Many claims have been made that higher inequality causes worse health outcomes. In fact, that is one of the central claims in the Wilkinson and Pickett book The Spirit Level (which I reviewed here). Of course, as I noted in my review, the relationships that Wilkinson and Pickett establish are correlations, not causal relationships. However, if we put that aside and accept that inequality worsens health outcomes, then we should expect there to be a robust association between inequality and life expectancy. In places with higher inequality, life expectancy should be lower ceteris paribus (holding all else equal). And looking at a single place, when inequality is lower, life expectancy should be higher ceteris paribus.
However, the literature is divided on whether such relationships exist. So, I was interested to read this recent article by Lisa Martin (University of Oxford) and Joerg Baten (University of Tübingen), published in the Journal of Economic Behavior and Organization (sorry, I don't see an ungated version online). Establishing a relationship between inequality and life expectancy requires variation in both variables. That is somewhat difficult to establish when income and life expectancy data are only available at the country level for a small number of years for many countries, or for a few countries (all of which are developed countries) over a longer time period.
Martin and Baten avoid this problem by using data on height and height inequality to fill in gaps in the data. These variables are available for a broader range of countries, including developing countries. Their data come from the Clio Infra project, which has data on a range of economic indicators for many countries going back to the early 1800s (and in some cases going back to the 1500s). The data that Martin and Baten use covers the period from 1820 to 2000, and limited to countries in Asia and Africa.
Martin and Baten use data on height to estimate life expectancy, which relies on a fairly simple regression model that includes height and regional dummy variables. They then use data on the coefficient of variation in height to estimate the Gini coefficient measure of income inequality. Both estimates appear to do a reasonable job. Finally, Martin and Baten use the estimated life expectancy and income inequality variables, and look at the relationship between them, controlling for:
...(1) existence of a health insurance system, (2) wars, (3) the pandemic decade of the 1910s–flu, (4) malaria-intensive countries...
In their simplest model, which doesn't include the control variables (only time fixed effects), they find that:
The coefficient of inequality is estimated at approximately -0.23 and statistically significant. It implies that an increase in the Gini coefficient by one index point translates approximately into a two and a half month decrease in estimated life expectancy.
And when the controls are included:
...we again observe a statistically significant negative coefficient for income inequality, though it is smaller than the significant estimates in [the simplest specification]...
Martin and Baten recognise that these results don't establish a causal relationship (which is a problem across this literature), so they then employ an instrumental variables approach.

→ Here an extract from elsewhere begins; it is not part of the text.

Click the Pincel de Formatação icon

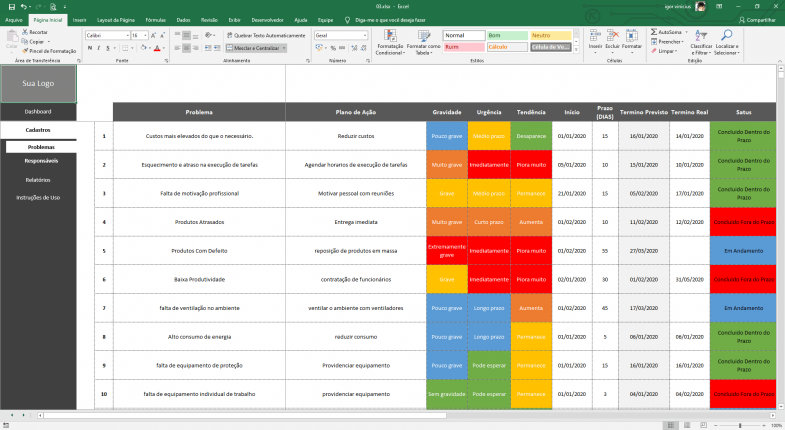(23, 51)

Their instrument of choice is:
...the ratio of the share of the land suitable for the cultivation of the “inequality crop” (sugar) to the share of the land suitable for the cultivation of the “equality crop” (wheat).

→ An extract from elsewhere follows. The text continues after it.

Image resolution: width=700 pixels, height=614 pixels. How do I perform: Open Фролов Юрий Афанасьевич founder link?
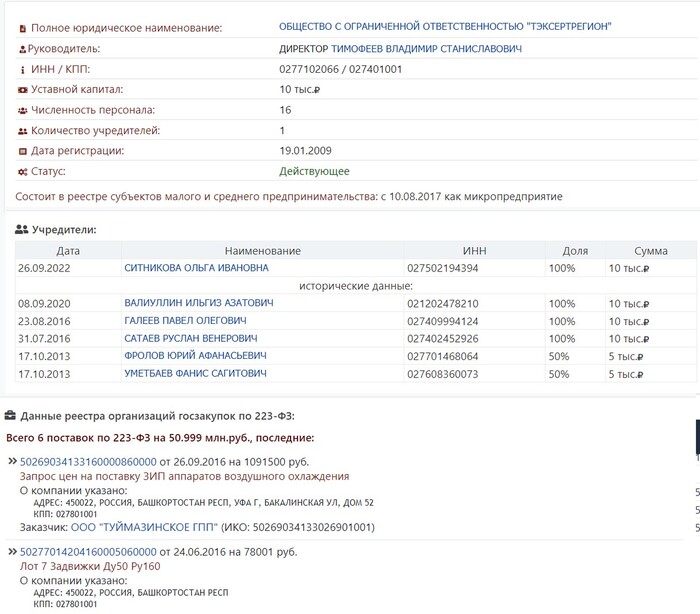pyautogui.click(x=195, y=356)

They justify this as follows:
A sugar plantation is a clear example of an agricultural production type of large-scale economies... On the other hand, wheat production is already highly productive on much smaller farm units, as has been amply demonstrated in the agricultural economics literature. The specialization of a country on the cultivation of large-scale cash crops is positively associated with inequality, whereas food crops such as wheat are not scale-intensive and were historically planted in smallholdings.
That passes the smell test that this ratio could be a useful instrument for inequality, although whether the instrument affects life expectancy only through its effect on inequality is arguable (this exclusion restriction is a requirement for a valid instrument, but it cannot be tested for). Anyway, in this IV analysis, Martin and Baten find that:
...the significant impact of inequality remains a consistent determinant of life expectancy.
Overall, this study seems to support a causal relationship between income inequality and life expectancy. In other words, lower inequality causes higher life expectancy. Martin and Baten aren't able to test the mechanisms that might explain this causal relationship explicitly, but nevertheless they conclude that:
...all these factors were at work for our sample of Africa and Asia in the last two centuries - a public goods effect that we can separate out with the health insurance system variable, a correlation with income (or poverty) and a psychosocial effect of less healthy behavior in more unequal societies.
However, before we simply accept these results at face value, we need to recognise that all of this is based on estimates of life expectancy and income inequality that are estimated from other regression models. We should be somewhat cautious about results from models that use derived variables, or as in this case (I think), where only some of the data come from derived values (while the rest of the data are 'real'). This sort of approach imposes an additional structure on the data used in the model that does not exist in the real data, and could lead to biased results.
So, the results are interesting, and consistent with the negative correlation between income inequality and life expectancy established in other studies. However, these results are not definitive, and the question of whether the relationship is truly causal remains somewhat open.